A: We’ve formed solid friendships on our trivia team, playing weekly (and more often) over the past five years. Looking to boost our competitive standings, I wondered which trivia topics came up most often. So I created a spreadsheet listing more than 60 categories and researched those most frequently asked. The top five: movies, music, science, sports, and current events. Each team member now has deeper focus in these categories, which we use for greater collective success. Now that’s process improvement!
Q: Say more about your effort to create a community Emergency Response Team.

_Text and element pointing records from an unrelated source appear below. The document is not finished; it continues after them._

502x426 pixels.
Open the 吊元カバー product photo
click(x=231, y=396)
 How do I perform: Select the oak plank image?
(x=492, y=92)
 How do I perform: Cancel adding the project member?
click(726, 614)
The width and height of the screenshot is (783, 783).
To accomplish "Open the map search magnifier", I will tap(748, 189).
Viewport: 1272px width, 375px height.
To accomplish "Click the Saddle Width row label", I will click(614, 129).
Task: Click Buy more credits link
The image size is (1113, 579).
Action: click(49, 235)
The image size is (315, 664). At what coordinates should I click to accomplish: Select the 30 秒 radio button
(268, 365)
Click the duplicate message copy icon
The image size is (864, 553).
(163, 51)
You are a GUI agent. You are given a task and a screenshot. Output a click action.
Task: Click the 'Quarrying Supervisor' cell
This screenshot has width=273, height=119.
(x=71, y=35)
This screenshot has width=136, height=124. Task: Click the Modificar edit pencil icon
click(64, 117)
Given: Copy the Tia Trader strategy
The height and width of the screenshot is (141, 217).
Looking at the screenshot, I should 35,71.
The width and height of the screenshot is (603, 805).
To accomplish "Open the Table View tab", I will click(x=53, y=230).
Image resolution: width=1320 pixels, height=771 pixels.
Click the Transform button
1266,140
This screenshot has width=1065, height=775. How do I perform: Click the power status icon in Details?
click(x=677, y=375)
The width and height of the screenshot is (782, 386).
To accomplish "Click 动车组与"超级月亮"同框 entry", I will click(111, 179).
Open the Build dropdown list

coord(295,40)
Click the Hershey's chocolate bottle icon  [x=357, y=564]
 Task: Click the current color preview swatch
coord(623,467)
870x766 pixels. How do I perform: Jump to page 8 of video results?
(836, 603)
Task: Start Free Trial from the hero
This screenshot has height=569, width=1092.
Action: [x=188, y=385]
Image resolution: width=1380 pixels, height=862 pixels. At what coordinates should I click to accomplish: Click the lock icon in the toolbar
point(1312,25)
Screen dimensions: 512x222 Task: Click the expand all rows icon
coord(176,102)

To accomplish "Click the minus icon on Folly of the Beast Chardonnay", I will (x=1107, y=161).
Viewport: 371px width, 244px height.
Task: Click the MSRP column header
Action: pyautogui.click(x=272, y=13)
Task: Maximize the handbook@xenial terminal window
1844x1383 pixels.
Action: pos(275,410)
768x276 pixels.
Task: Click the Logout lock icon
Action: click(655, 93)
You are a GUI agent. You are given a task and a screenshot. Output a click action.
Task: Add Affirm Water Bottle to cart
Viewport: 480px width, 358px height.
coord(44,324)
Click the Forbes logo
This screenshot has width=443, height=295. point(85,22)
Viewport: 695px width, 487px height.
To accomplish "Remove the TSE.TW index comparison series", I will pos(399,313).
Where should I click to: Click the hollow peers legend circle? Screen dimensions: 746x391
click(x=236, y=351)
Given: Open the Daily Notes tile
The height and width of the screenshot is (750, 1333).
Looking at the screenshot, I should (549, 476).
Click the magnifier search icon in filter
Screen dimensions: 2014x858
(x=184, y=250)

A: On settling in at Del Webb, it occurred to me that there was little infrastructure in place to respond to residents’ medical and injury-related emergencies. St. Johns County’s Fire/EMT Nocatee facility wasn’t yet built so seniors were facing potentially long delays in receiving emergency care. I was instrumental in a massive effort to recruit and train residents in first aid, CPR, and the use of automated electronic defibrillators (AEDs). Resident volunteers were then on call on a rotating basis 24/7 to instantly respond to calls for help within the community while awaiting 911 paramedics; however, when the new Fire/EMT station was built nearby, volunteer enthusiasm weakened greatly so we changed our mission from responding to training. The group ultimately disbanded. Looking back, I feel really good about having seeded more than 200 first aid-trained residents across our development. And I’ve learned a lot about managing volunteers that will shape any future effort I may undertake.
Q: What about the future?
A: While I’m still on call with General Dynamics Information Technology for proposal writing, I’ve discovered a cornucopia of interesting things to keep me engaged. I’ve taught English as a second language for World Relief, a humanitarian organization. I co-founded a discussion forum within Del Webb called the Roundtable. I’m a member of several groups: Book Club, Avian Adventure (birders), and Travel Club. Ed and I continue to refine our dancing with more lessons. And we travel, visiting some 25 Caribbean islands to date.